The same expansion is seen in the density gradient (reducing faster). and the warming is seen in the well-known reduction of lapse rate with condensation.

Further note

 I mentioned in the previous post that the formula for DT/DP could be found, with slight modification, in the Phys Met notes of Dr Caballero. I realised then that it is just the formula for the saturated adiabatic lapse rate, which has a much longer history.

As explained in that earlier post, my form isn't quite the same. There is a discrepancy due to the mole concentration I made in the Ideal Gas Law. I've kept with it, because it does seem to be the irght thing to do.

R Code

rho = N*Ma
a4= -(2.5*a1+c*a2)
dp[3]=drhodP  = (Mw*(Nw/P)*a2 - (rho/P)*a4)/a3
# print(dp); print(c(a1,a2,a3,a4))


  1. Good job....

    But since it's a rule we must always disagree in at least some small regard, I'm going to disagree on an utterly unimportant nit. :)

    Scientists tend to talk Lagrangian to students, but Eulerian to their computers.
    Well... some scientists computers talk both Lagrangian and Eularian. :)

    But fluid/thermo is often easier to deal with using Eularian frames and control volumes. (Lagrangian is convenient for detailed studies of diffusion of passive scalars in turbulent flows. So, the fluid/thermo is done in Eularian-- where it is convenient. Then, if you are worried about where smoke from an army smoke generator might go, or cyanide released from a railway car... or.... Well, it can sometimes be convenient to figure that out in a Lagrangian framework.)

    BTW: I'm not sure someone (and I don't mean you) is comfortable moving from Lagrangian to Eularian, or they always know which they framework they are "in".

  2. If I read your code correctly you are neglecting the lower density of moist air. It's not going to change the conclusion, though.
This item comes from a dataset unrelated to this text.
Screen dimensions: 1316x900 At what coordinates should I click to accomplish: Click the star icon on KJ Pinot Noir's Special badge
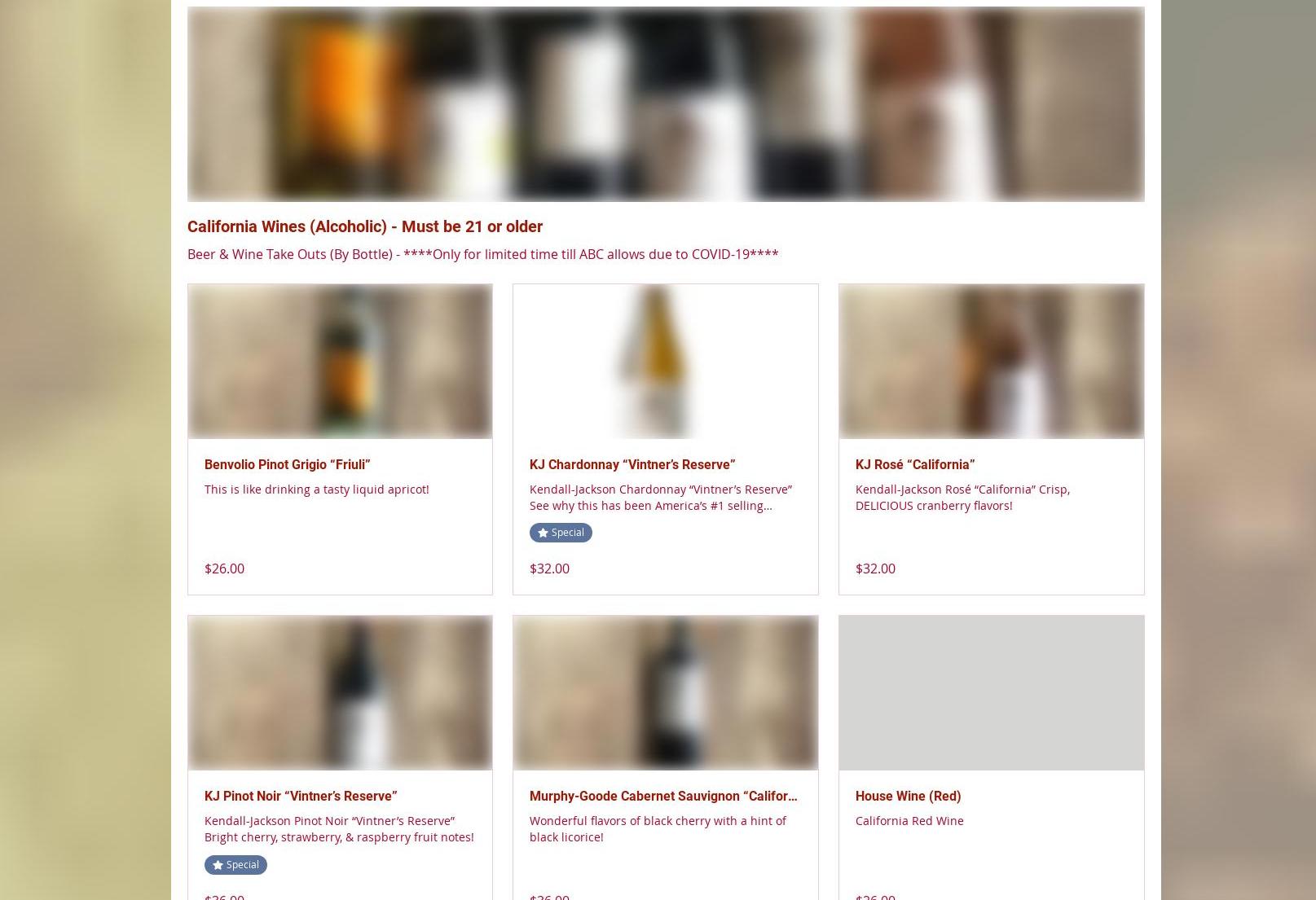[218, 865]
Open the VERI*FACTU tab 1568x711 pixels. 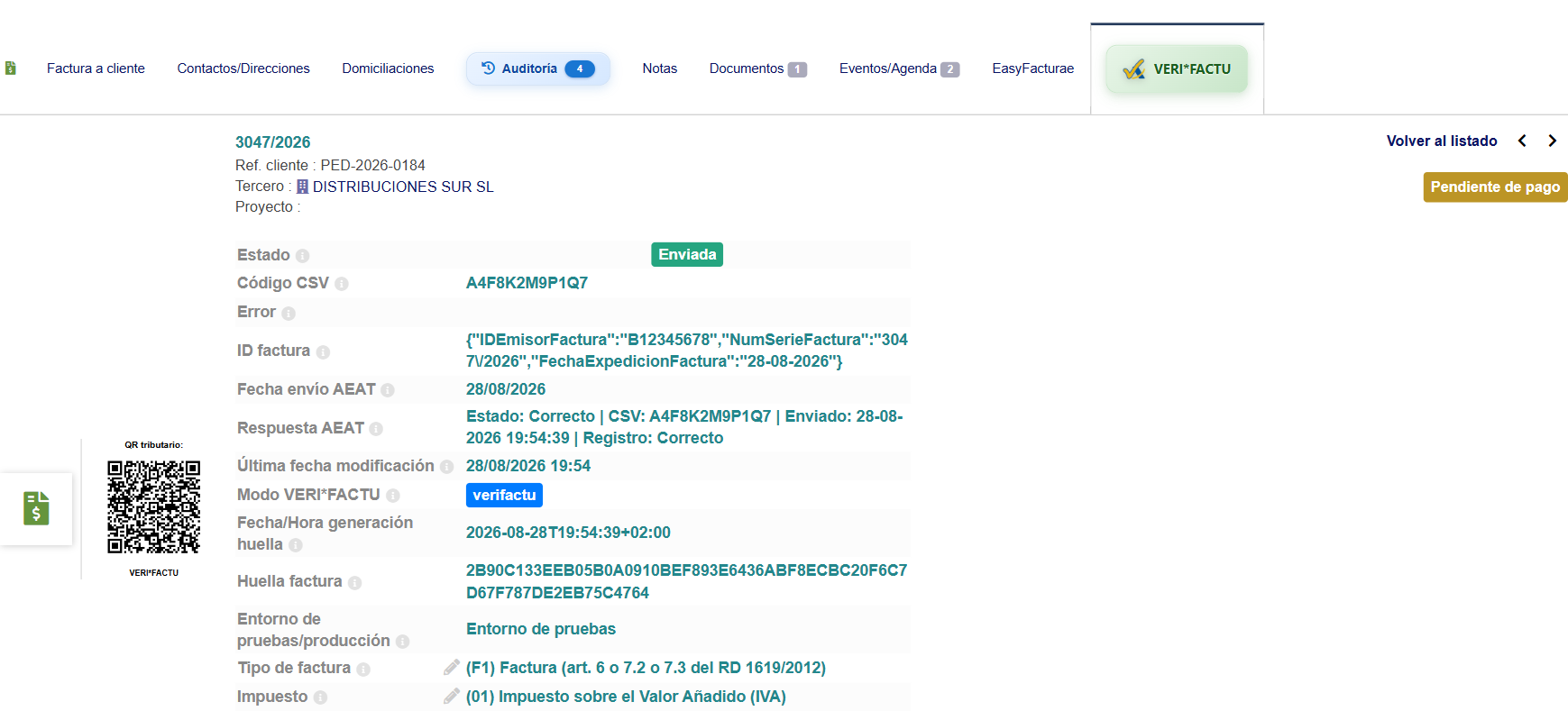pyautogui.click(x=1177, y=68)
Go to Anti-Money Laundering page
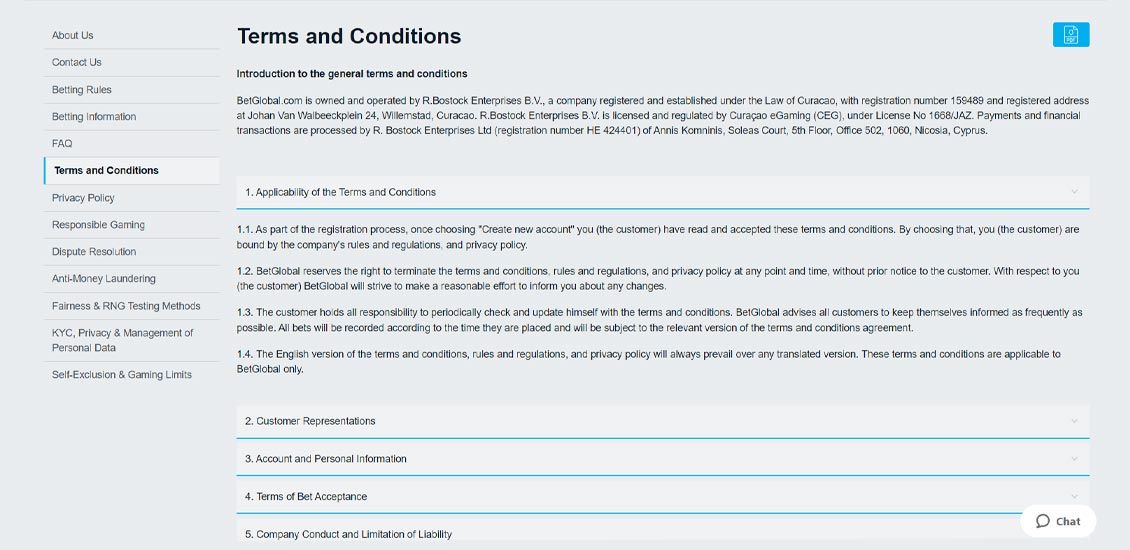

  3. Check my math please. My calculation show that the pressure at any altitude in the moist column will be higher than at any altitude in a dry column. Therefore the pressure gradient would be for flow outward, not inward, except where the flow is inward to replace the volume lost by the vertical flow.

  4. Lucia,
    Thanks. Yes, some computers speak Lagrangian. In fact, I spent a lot of time recently with a particle method - smoothed particle hydrodynamics. It's inherently Lagrangian - you follow particles, treating them as nodes for N-S. It was popular with astrophysicists, who don't have boundaries much. Also with nuclear explosion folk - they get rid of their boundaries.

    Our task to use it for real-world stuff was mainly to work boundaries in the Lagrangian context. Then we could do things like this. (well, not so real-world).

  5. DeWitt,
    Yes, lower density, and also the difference in specific heat with changing moisture. I notice that the standard expression for moist lapse rate includes that but ignores the mass adjustment I made (if I'm right there).

    Not sure about the pressure issue you mentioned. Yes, as a 1-D solution, condensation pushes everything up, so at every level there's more mass of gas above. And when you relax the no horizontal gradients restriction, that produces outward flow.

    That's the flip side of AM's proposal. She's right that if, say, the LH was a lot lower, then there would be work done on the hurricane pushing fluid inward. But it goes the other way.

  6. 1. you might avoid "c" as a variable name since its reserved.

    2. Tool for posting code is here

  7. Thanks, Steven,
    I put the code through pretty-r. It's quite good, tho' this code is probably a bit simple to show the merits of the tool.

    Yes, I probably shouldn't use c, though it doesn't seem to cause a problem.

  8. Thats weird, sometimes when I've used "c" I've gotten messed up. or maybe I tried to use 't'

    I really dont like that aspect of R. I know from reading some of jeff's code where he used t() I would totally miss it in trying to understand what was happening.

    Hey at some point I'm going to look at refactoring benestads work (clim.pact) on empirical downscaling and EOF in the raster package so I may hit you up on some of the math details.